What I dislike about certain Feelers I have met over the years is their tendency to monopolize all emotional matters and act as though I am too unfeeling and can't possibly understand the depths of their emotions. Most Feelers don't do this, but I have met quite a few who do act as though they are morally, socially or culturally superior to me because of their strengths in the 'Feeling trades' (especially NFs tend to do this). Maybe this is just me though...


----------



## Monte (Feb 17, 2010)

Won't lie, I group a lot of you together... but that's because you all annoy me in the same way so far.

I'm not saying there isn't hope or that I'm closed to idea of meeting a not annoying, high scoring feeler... but I have YET to meet a feeler who didn't annoy the fuck out of me.


----------



## very bored (Jul 6, 2009)

Monte said:


> Won't lie, I group a lot of you together... but that's because you all annoy me in the same way so far.
> 
> I'm not saying there isn't hope or that I'm closed to idea of meeting a not annoying, high scoring feeler... but I have YET to meet a feeler who didn't annoy the fuck out of me.


I guess I agree with Monte on this, but I think I've liked a lot of the feelers I've met.


----------



## Istbkleta (Apr 30, 2011)

Elwood92 said:


> What I dislike about certain Feelers I have met over the years is their tendency to monopolize all emotional matters and act as though I am too unfeeling and can't possibly understand the depths of their emotions. Most Feelers don't do this, but I have met quite a few who do act as though they are morally, socially or culturally superior to me because of their strengths in the 'Feeling trades' (especially NFs tend to do this). Maybe this is just me though...


I can confirm your feelings on this 
It gets to some point so unhealthy that I felt the need to stir up trouble on the ENFP subforum.

But of course, in most societies in business and sciences NT's are viewed more positively than feelers, so there is a bright side to all this.

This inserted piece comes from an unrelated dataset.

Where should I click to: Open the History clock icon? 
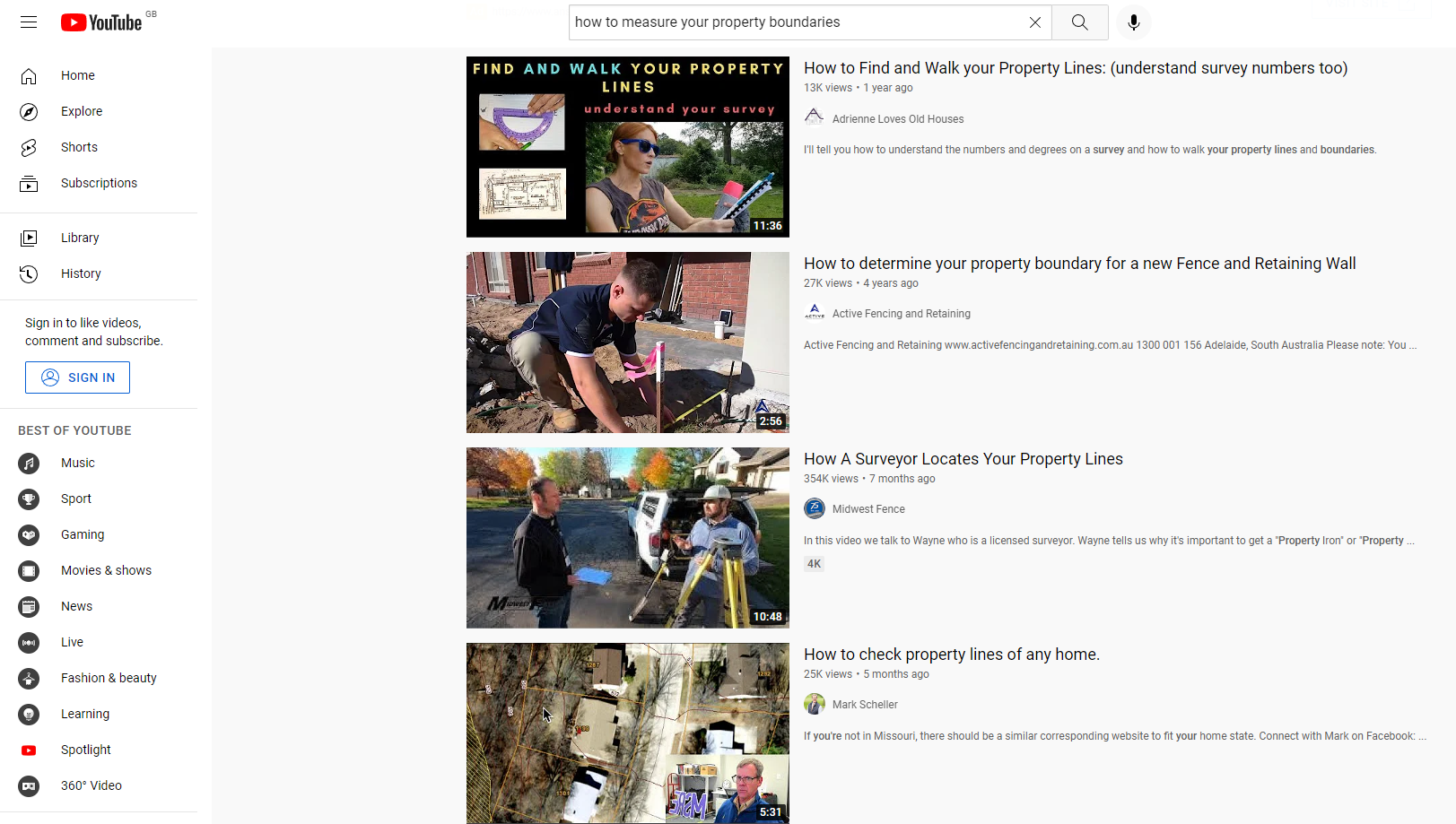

Cheer up.


----------



## nottie (Mar 2, 2011)

Elwood92 said:


> What I dislike about certain Feelers I have met over the years is their tendency to monopolize all emotional matters and act as though I am too unfeeling and can't possibly understand the depths of their emotions. Most Feelers don't do this, but I have met quite a few who do act as though they are morally, socially or culturally superior to me because of their strengths in the 'Feeling trades' (especially NFs tend to do this). Maybe this is just me though...


Really? I usually see thinkers talk about how they're so much better for being able to reason~ things out unlike us girly, whiney feelers.

I didn't think it would spin the other way. xD I like being a feeler, but it usually feels like you guys are in the better position, not gonna lie..


----------



## Protagoras (Sep 12, 2010)

nottie said:


> Really? _*I usually see thinkers talk about how they're so much better for being able to reason~ things out unlike us girly, whiney feelers.*_
> 
> I didn't think it would spin the other way. xD I like being a feeler, but it usually feels like you guys are in the better position, not gonna lie..


No, I think that is a myth too: that Feelers are somehow so Feeling that they are more social and nice. I actually think that it's the other way around for most Thinkers, when Thinkers hurt each other emotionally there is always a reason, we hurt each other for a logical reason or because we simply didn't notice that we were hurting the other out of social insensitivity. In both scenarios a Thinker would accept that reason as justifiable. If someone has a reason for hurting me and can explain it to me, I feel better because I can assess the situation and treat him/her as an equal. If someone was simply oblivious to my emotions it is justifiable too.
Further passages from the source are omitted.